I have to run some tests on different environments. In tests I have to check some directories in s3 to find parquet files and transfer them to dictionary like this
import pyarrow.parquet as pq
import s3fs
env = 'dev'
aws_profile ={'dev': 'dev_aws_profile', 'qa': 'qa_aws_profile'}
def get_dictionary_from_parquet(file_name):
fs = s3fs.S3FileSystem()
pq_session = Session(profile_name=aws_profile[env])
s3 = pq_session.resource('s3')
parquet_bucket = s3.Bucket(f'valid-bucket-name-{env}')
paths = []
for pq_file in parquet_bucket.objects.filter(Prefix=f'valid-prefix-{env}'):
if pq_file.key.endswith(file_name):
paths.append(f's3://{pq_file.bucket_name}/{pq_file.key}')

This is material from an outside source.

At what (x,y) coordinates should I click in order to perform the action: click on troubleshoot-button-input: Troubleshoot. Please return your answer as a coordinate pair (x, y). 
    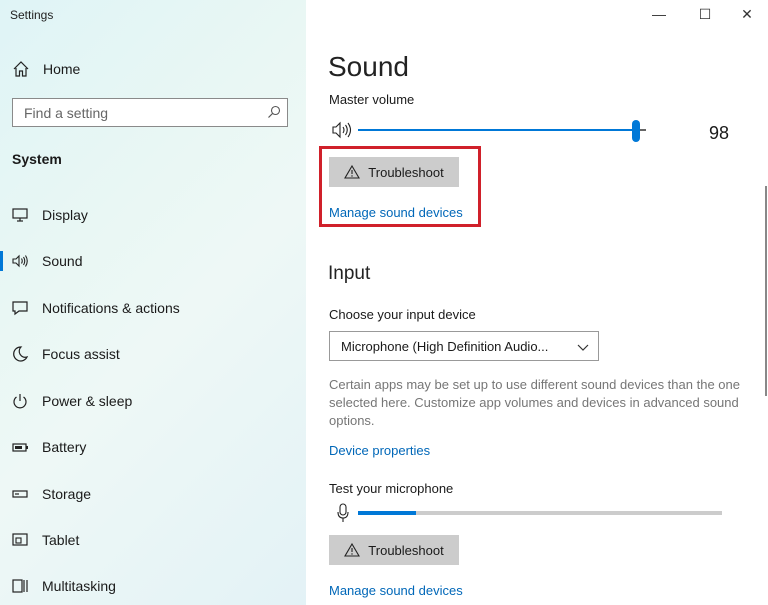
    Looking at the image, I should click on (394, 550).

data_set = pq.ParquetDataset(paths, filesystem=fs)
tbl = data_set.read()
pq_dictionary = tbl.to_pydict()
return pq_dictionary
it works perfectly if aws_profile == default profile in aws credentials file, but it returns
line 14, in get_dictionary_from_parquet
data_set = pq.ParquetDataset(paths, filesystem=fs)

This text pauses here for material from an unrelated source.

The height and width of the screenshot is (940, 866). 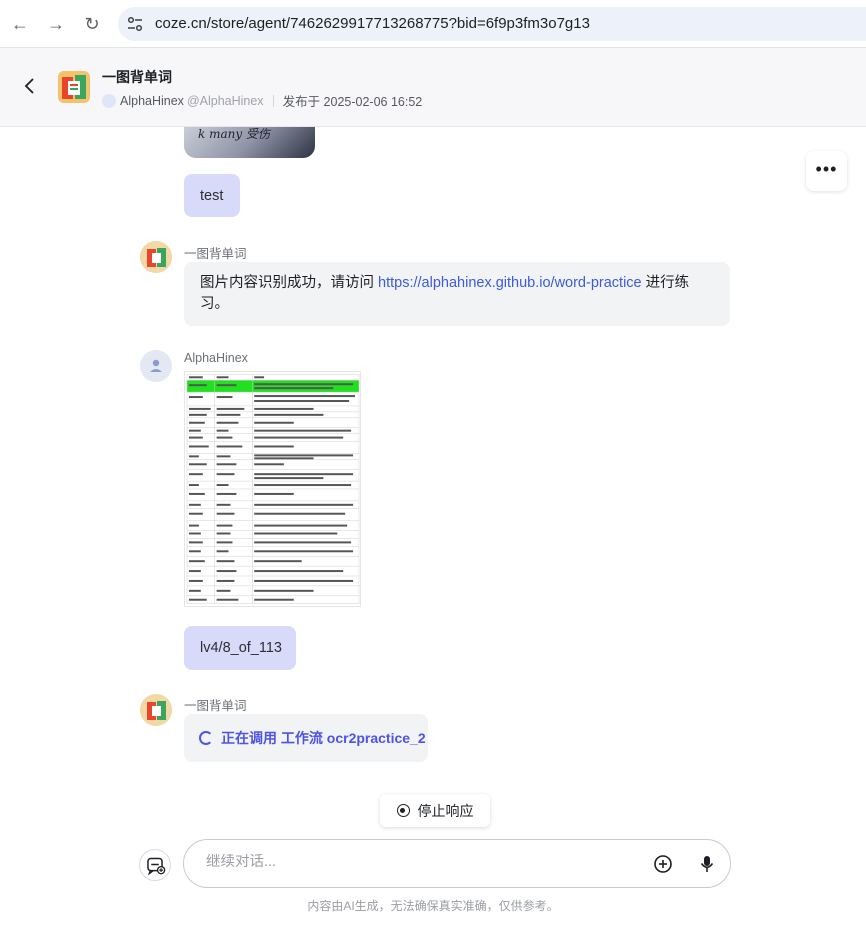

File "/Library/Python/3.7/site-packages/pyarrow/parquet.py", line 1170, in __init__
open_file_func=partial(_open_dataset_file, self._metadata)

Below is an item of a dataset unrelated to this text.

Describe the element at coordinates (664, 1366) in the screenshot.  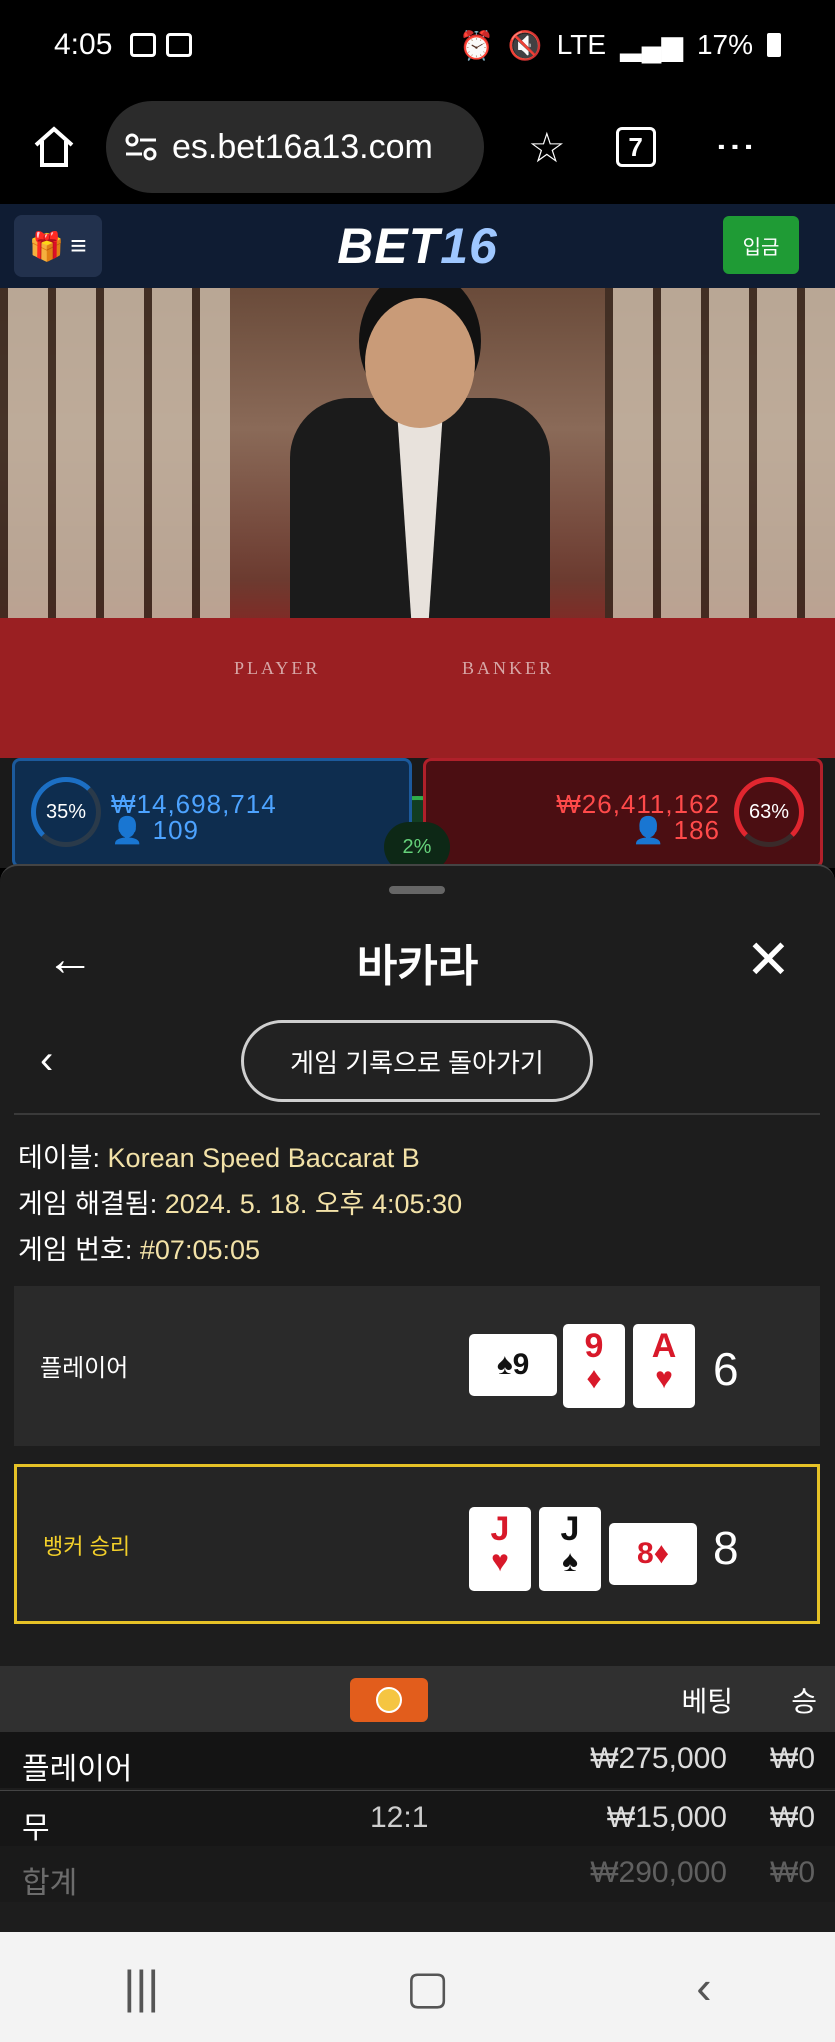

File "/Library/Python/3.7/site-packages/pyarrow/parquet.py", line 1365, in _make_manifest
.format(path))
OSError: Passed non-file path: s3://<valid path to parquet file>
how to parse aws profile creds to pyarrow to fix it?
It is weird that you are configuring and doing your file filtering on boto(3?) object, while using the s3fs
instance to specify the filesystem when reading. I recommend using s3fs
for both.
The following will fix it
fs = s3fs.S3FileSystem(profile=aws_profile[env])
but I would suggest that you can use the same instance to do your file listing too
paths = fs.glob(f"valid-bucket-name-{env}/valid-prefix-{env}/*/file_name")
(or whatever the right glob pattern is - I had trouble parsing your code).